The remaining parts of Graves centered on Arthur over the course taking over 3 cases, one involving a woman who was murdered by her boyfriend, his childhood friend who was murdered by his work employees, and then a case that tied everything together that began with a grave being robbed. Meanwhile, Miranda’s story throughout revolves around her dealing with the revelations of the spirits, looking to faith for answers. Then in issues 3-4, she solved the case of the blinking boy, a spirit boy that appeared during the day because he believed he wasn’t dead. Everything came to a head in the final 3 issues where Arthur and Miranda work together and discover a conspiracy involving a rival graveyard owner, an evil spirit, a priest, and grave robbers.
Whew! That’s Graves in a nutshell.
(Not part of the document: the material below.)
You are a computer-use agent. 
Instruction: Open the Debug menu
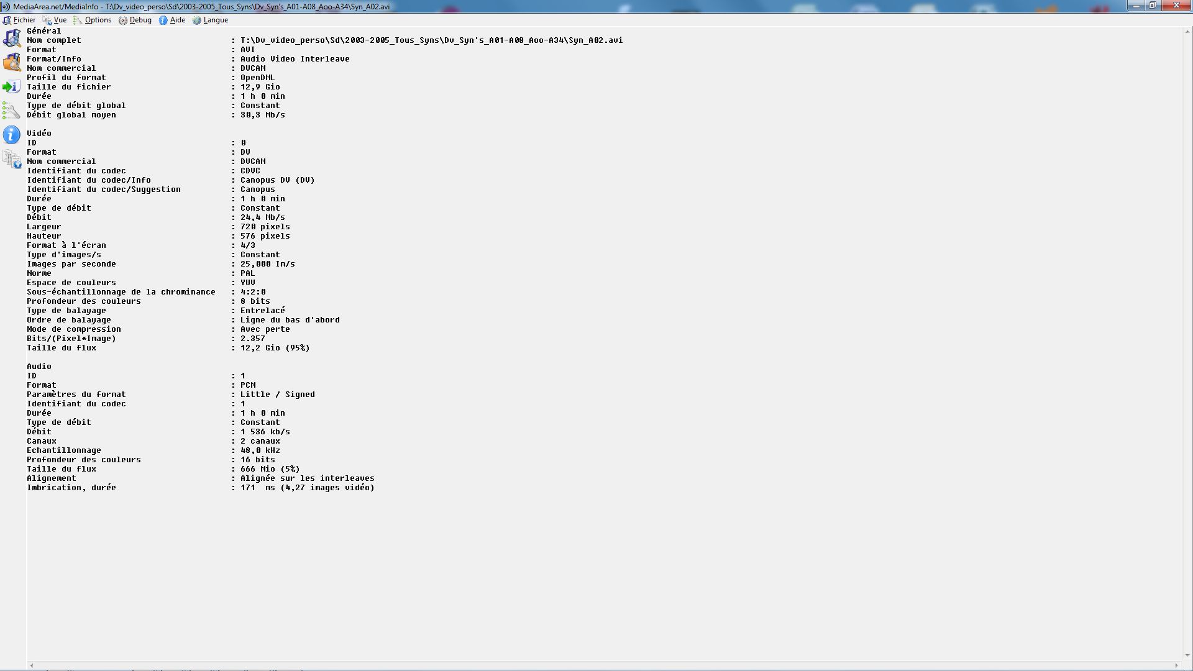tap(135, 20)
Graves was certainly a gigantic and ambitious project for me, it clocked in around 250 pages at 7 issues long. My logline for Graves was CSI meets The Sixth Sense. It was truly a police procedural comic with the supernatural element of spirits, all the while a big murder mystery unfolds. I won’t reveal the names of the art team, but I will say that I did the letters(yes, they aren’t the best!!) for it and I wrote it based off a story from myself and Luis Salcedo. Below I will leave you with a gallery of some of the pages from issue 1, along with the promo materials that we made. This was all done around October 2015 and we scrapped the project in February of 2016. I will explain the technical aspects and what I learned from the ultimate failure of Graves in my next blog post.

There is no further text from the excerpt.